5. The CBN has published draft Operating Guidelines for Open Banking in Nigeria.

The Central Bank of Nigeria on May 13, 2022, published the exposure draft of the Operating Guidelines for Open Banking in Nigeria. The guidelines recognises the ownership and control of data by customers of financial and non-financial service providers and provides for the conditions under which other service providers can be granted access to customer information. It is expected that open banking will drive innovation in the banking and payments sector.

6. The Securities and Exchange Commissions (“SEC”) has released rules for digital asset platforms.

The SEC released the Rules on Issuance, Offering Platforms, and Custody of Digital Assets on May 11, 2022. The rules regulate: (i) the issuance of Digital Assets as Securities; (ii) Digital Assets Offering Platforms (DAOPs); (iii) Digital Asset Custodians (DACs); (iv) Virtual Assets Service Providers (VASPs); and (v) Digital Assets Exchange (DAX). It also provides for the licensing requirements, non-permissible activities, minimum paid-up capital requirement, etc for companies carrying on businesses related to digital assets.

7. Insurance Web Aggregators are now regulated by the National Insurance Commission (“NAICOM”).

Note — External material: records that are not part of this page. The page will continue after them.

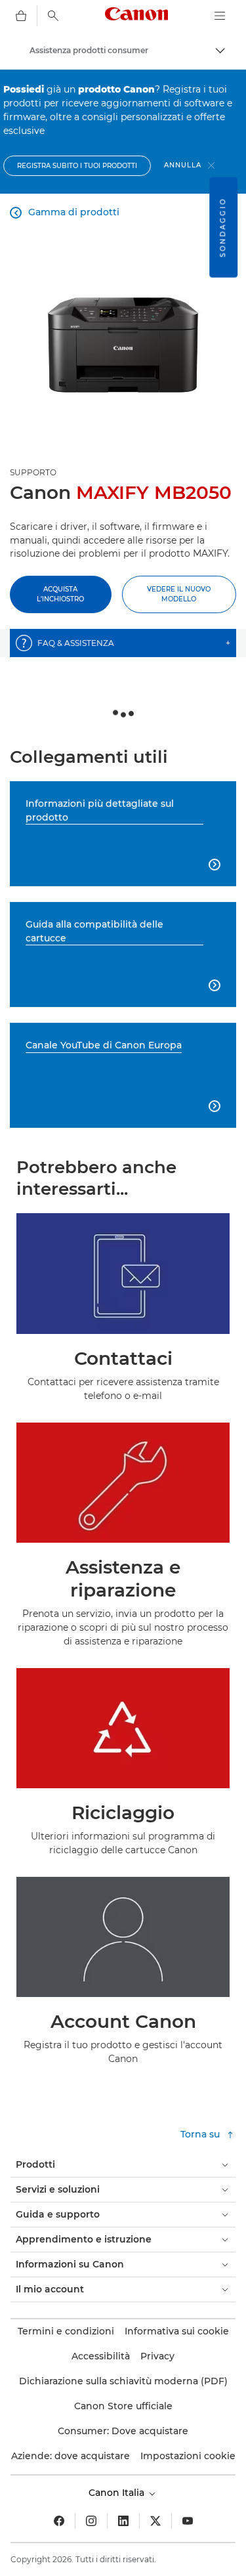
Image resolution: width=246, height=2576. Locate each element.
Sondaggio (222, 227)
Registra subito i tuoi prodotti (77, 165)
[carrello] (20, 15)
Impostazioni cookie (188, 2456)
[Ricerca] (53, 15)
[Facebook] (59, 2521)
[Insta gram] (91, 2521)
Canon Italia (118, 2493)
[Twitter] (155, 2521)
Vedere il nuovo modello (179, 594)
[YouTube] (187, 2521)
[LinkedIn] (123, 2521)
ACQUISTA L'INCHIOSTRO (60, 594)
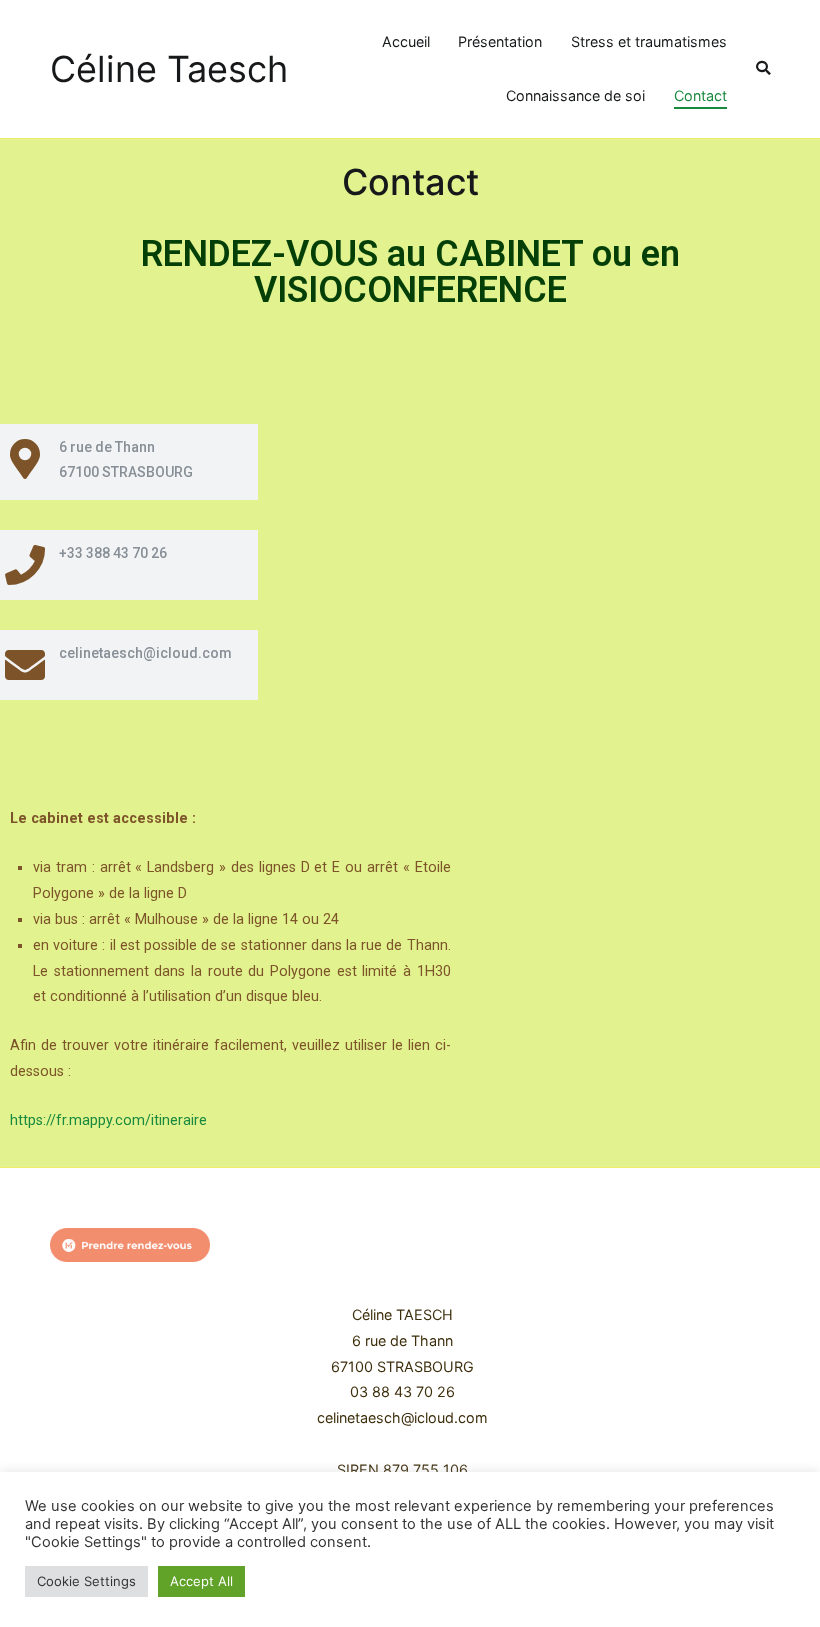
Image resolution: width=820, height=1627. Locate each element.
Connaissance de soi (575, 95)
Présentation (500, 41)
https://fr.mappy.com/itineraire (108, 1120)
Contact (700, 95)
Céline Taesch (169, 69)
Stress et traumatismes (649, 41)
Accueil (406, 41)
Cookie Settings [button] (86, 1581)
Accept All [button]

NAICOM on February 01, 2022, issued the Insurance Web Aggregators Operational Guidelines (“Guidelines”), 2022 for companies that own or maintain websites that provide information to the general public on insurance products, prices and features of various insurance companies ie Insurance Web Aggregators. Entities that intend to carry on business as web aggregators are required to apply to NAICOM for a license while entities already providing web aggregator services were given a grace period of 60 days to obtain a license from NAICOM.